Congratulations, Reince Priebus!

In the second debate, Saul Anuzis characterized the RNC’s circumstances as “a moment of crisis.” The coming days will probably see a media blitz for the new chairman, but one that will probably not be repeated in the next two years. Almost immediately, Priebus will have to go into fundraising mode; he predicted this at the debate at the National Press Club, declaring that the next chairman would have to spend “five, six hours a day calling major donors, working like a dog.”

As chairman, Priebus will face two challenges: skeptical large donors and a distrustful grassroots.

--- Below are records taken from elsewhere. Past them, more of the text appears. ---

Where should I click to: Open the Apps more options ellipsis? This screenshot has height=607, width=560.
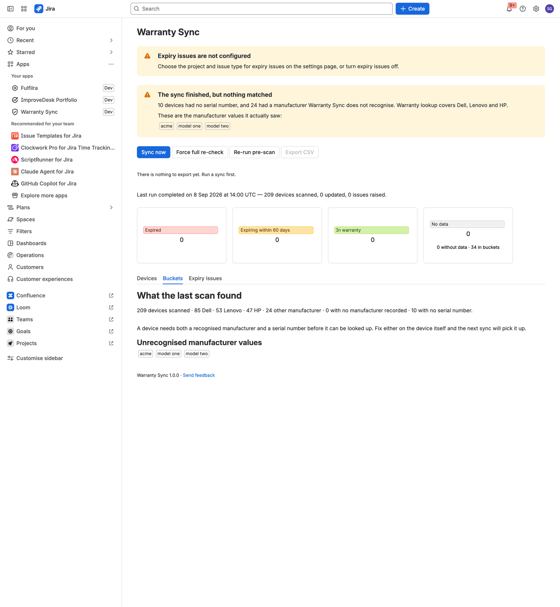tap(111, 64)
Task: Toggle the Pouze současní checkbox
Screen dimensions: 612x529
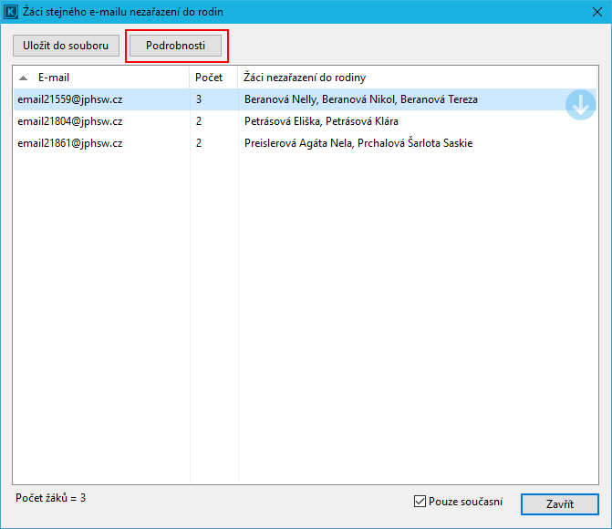Action: point(420,501)
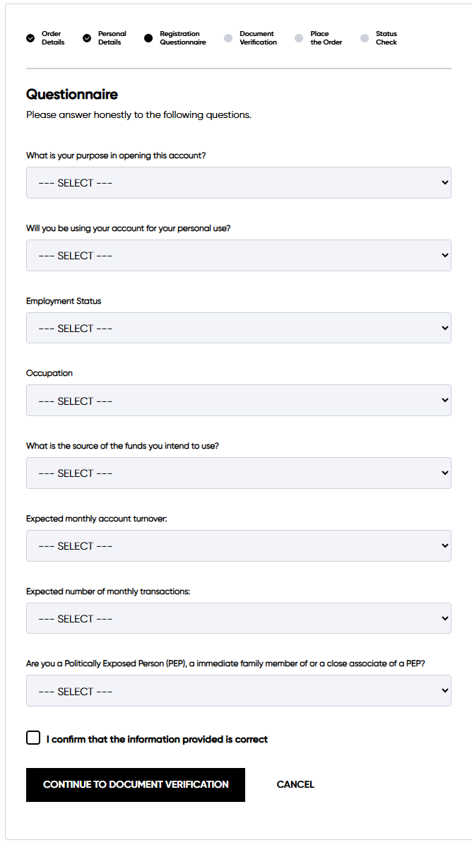Select source of funds dropdown
Image resolution: width=472 pixels, height=845 pixels.
click(x=238, y=473)
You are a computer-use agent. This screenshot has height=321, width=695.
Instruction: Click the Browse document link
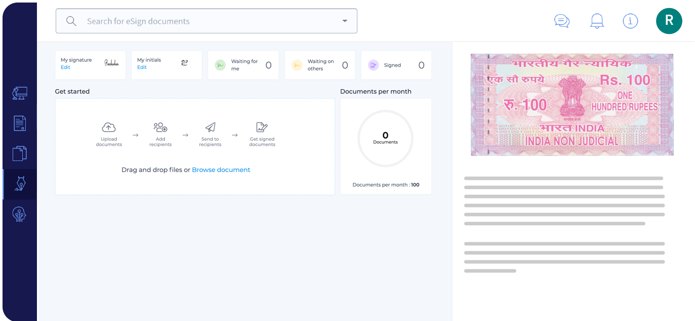coord(221,170)
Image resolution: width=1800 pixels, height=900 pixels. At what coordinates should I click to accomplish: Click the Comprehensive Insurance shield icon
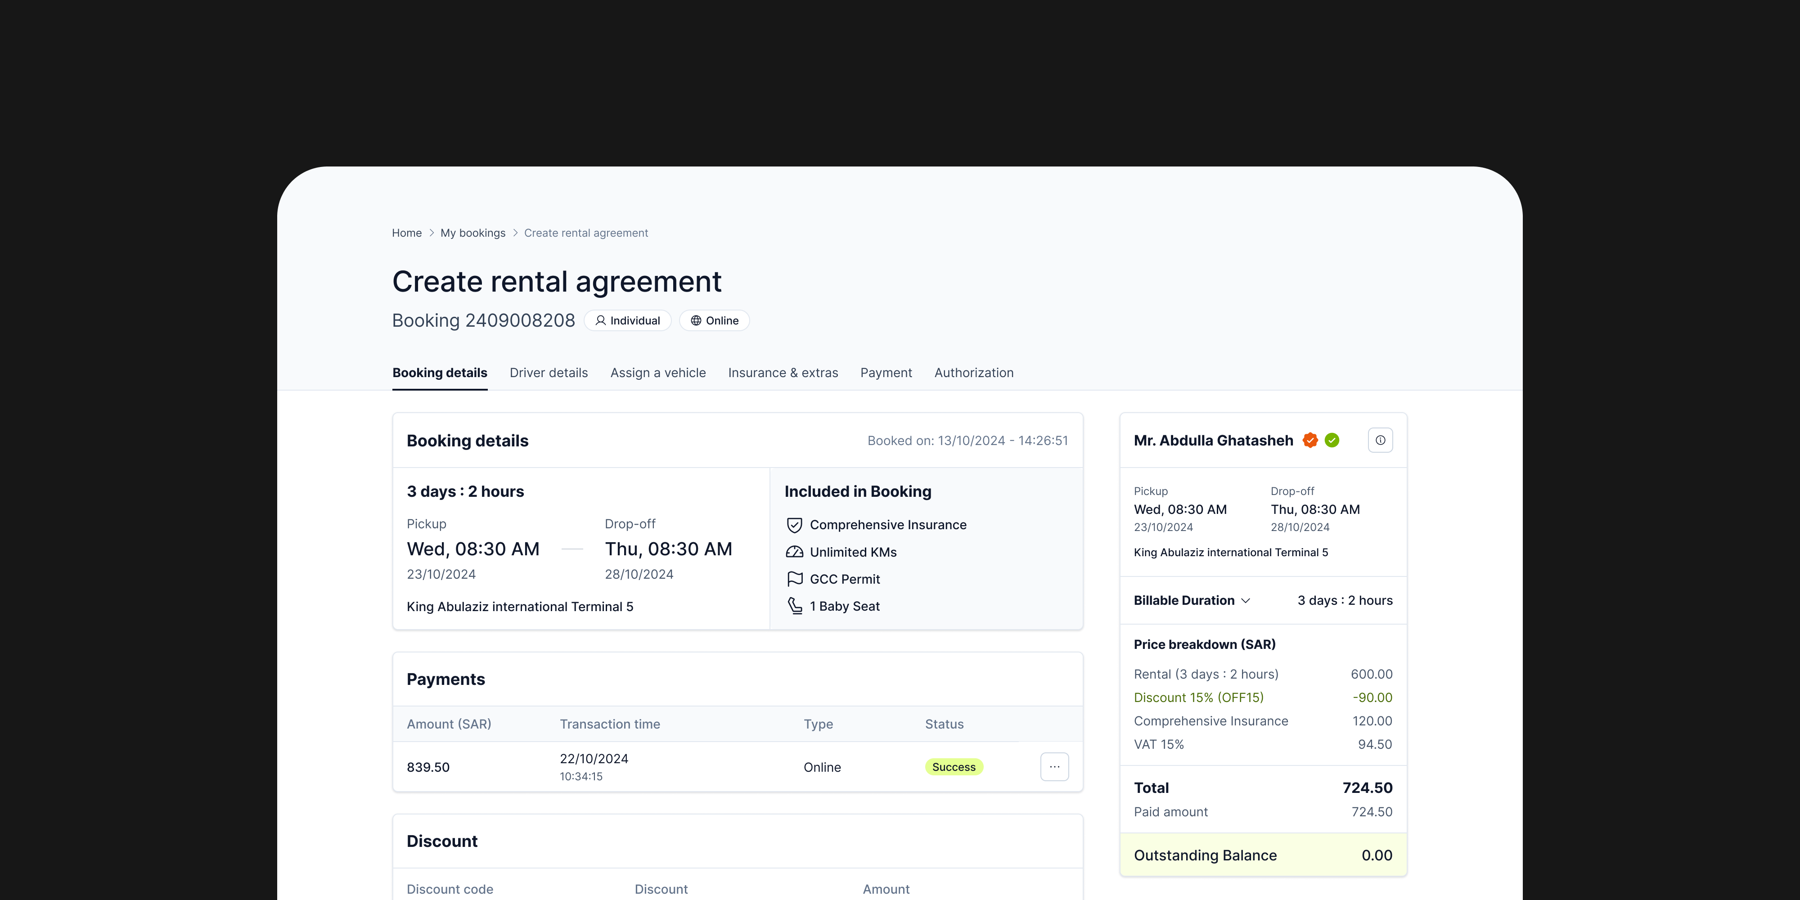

The large donors will need assurances that their donations will be well spent. Holding the meeting at the luxurious Gaylord Convention Center in National Harbor, Md., with a spectacular view of the Potomac, may not have necessarily sent the right message. As committee members considered the budget for the coming year, Delaware RNC committeewoman Priscilla Rakestraw insisted, “We have eliminated, eliminated, eliminated. . . . This is a floor budget, not a ceiling budget.” The RNC staff had been cut from 165 people to 107. But RNC members from North Carolina and Texas still objected, arguing that the RNC cannot credibly lead if it is operating at a deficit.

Meanwhile, many members of the conservative grassroots have become skeptical of Washington committees, suspecting that GOP leaders inside the Beltway don’t truly share their values, are all too comfortable with business as usual, look down upon the Tea Parties, and meddle in primaries despite claims of neutrality. Priebus often cited the Tea Parties when discussing what he wanted to do as chairman, and his constant invocation of them might help him rebuild the RNC’s credibility with grassroots activists. And he’ll probably keep pointing to his Wisconsin friends; Sen. Ron Johnson and Reps. Paul Ryan and Sean Duffy are good names to drop when establishing small-government street cred.